Four Things Worth Noticing in Your Own Body
You don't need to be in pain to benefit from paying attention to your stress load. Here are four simple things to check in with:
• Your shoulders right now. Are they sitting where they should be, or are they subtly lifted and forward? A lot of people can't fully answer this question, they've lost touch with what relaxed actually feels like.
• Your breathing. Take a full breath right now. Did your chest expand, or your belly? Shallow chest breathing is a sympathetic nervous system pattern. It both reflects and maintains a stress state.
• Your calf tension. Press your thumb into your gastrocnemius, the meaty part at the back of your lower leg. More tender than you expected? That's worth noting.
• Your sleep and energy pattern. If you're wired in the evening and groggy in the morning, that's an inverted cortisol curve, a common sign of HPA axis dysregulation from chronic stress.
So Here's the Question
If someone could tell you were stressed just by watching you walk into a room, and your muscles, your digestion, your immune system, your sleep have all been quietly adapting to that stress for months, would you want to know?

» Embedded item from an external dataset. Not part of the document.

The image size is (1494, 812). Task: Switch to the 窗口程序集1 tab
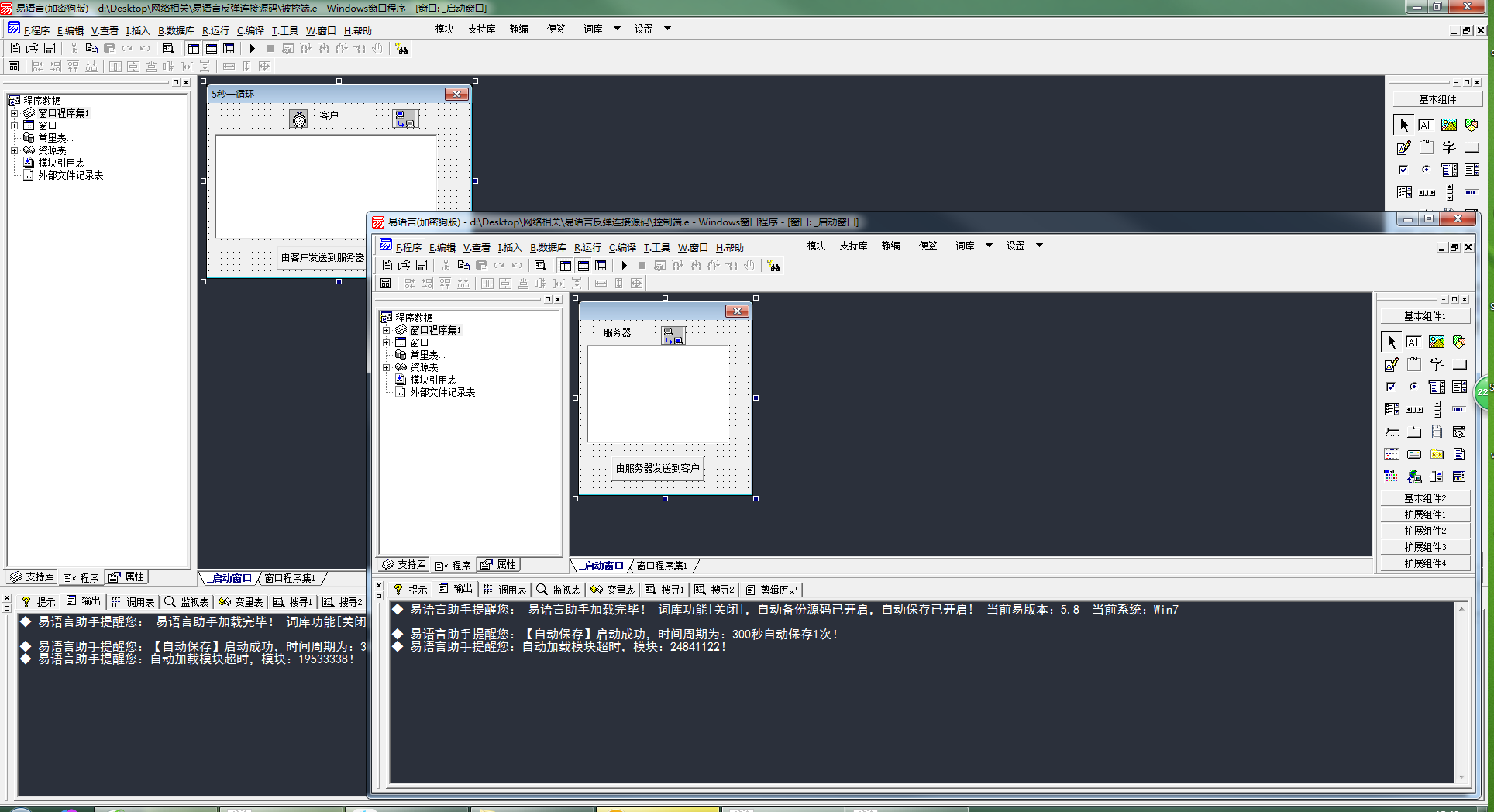click(x=662, y=566)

Or would you rather wait until your body makes the decision for you?
Massage isn't a cure for stress. Nothing is, because stress is part of life. But it is one of the most evidence-informed ways to give your nervous system a genuine reset, not just the perception of relaxation, but an actual physiological shift from sympathetic overdrive to parasympathetic recovery.
Most of my clients tell me the same thing when they leave: they didn't realize how stressed they actually were when they came in. Your body already knows. It's just waiting for you to listen.
— Ramsey
Blue Mountain Wellness | Mobile Massage Therapy, Blue Mountain & Collingwood, ON
Sources & References
[1] Westgaard & Bjørklund (1987); Lundberg et al. (1994). Psychological stress and trapezius EMG activity. European Journal of Applied Physiology. Confirmed: mental stress alone elevates trapezius muscle activity independent of physical load.

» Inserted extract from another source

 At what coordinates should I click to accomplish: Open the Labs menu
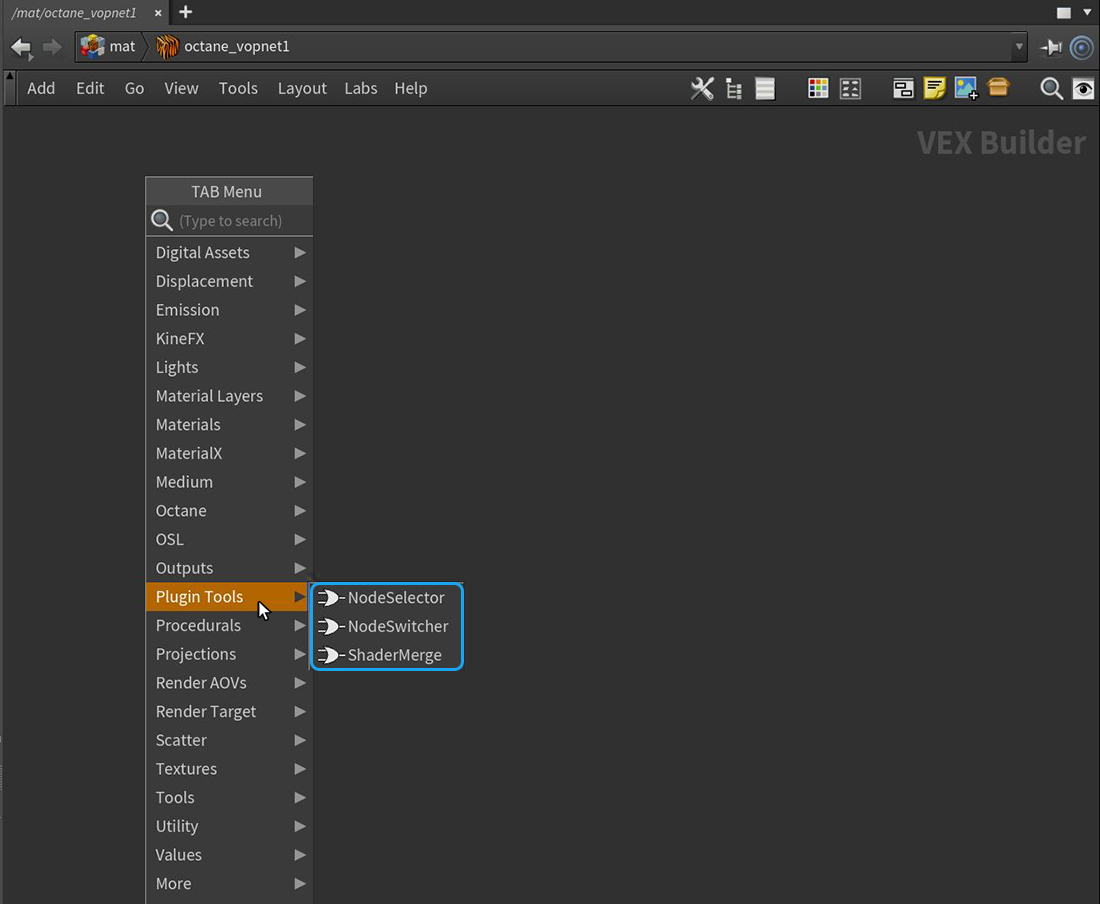click(x=361, y=88)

[2] Harvard Health / Cleveland Clinic. Understanding the fight-or-flight stress response. Sympathetic activation engages lower limb musculature in preparation for flight response.
[3] Mayer EA et al. (2009). Neuroendocrine control of gut function. PMC2714186. Chronic stress impairs gut motility, increases intestinal permeability, disrupts microbiome.
[4] Frontiers in Endocrinology (2025). Cortisol and immune function: from acute protection to chronic immunosuppression via glucocorticoid receptor resistance.
[5] Jackson Heart Study (2019). Cortisol and fasting glucose: elevated cortisol associated with significant glucose elevation, particularly in insulin-resistant individuals.
[6] Field T et al. (2010). Moderate pressure is essential for massage therapy effects. PubMed 19283590. Moderate pressure activates parasympathetic response via vagal pathways.
[7] Field T et al. (2005). Cortisol decreases and serotonin and dopamine increase following massage therapy. International Journal of Neuroscience, 115(10). PubMed 16162447.
[8] Lane JD et al. (2002). Caffeine impairs glucose metabolism and raises cortisol. PMC2257922. Single caffeine dose elevates cortisol for up to 6 hours; incomplete tolerance in regular users.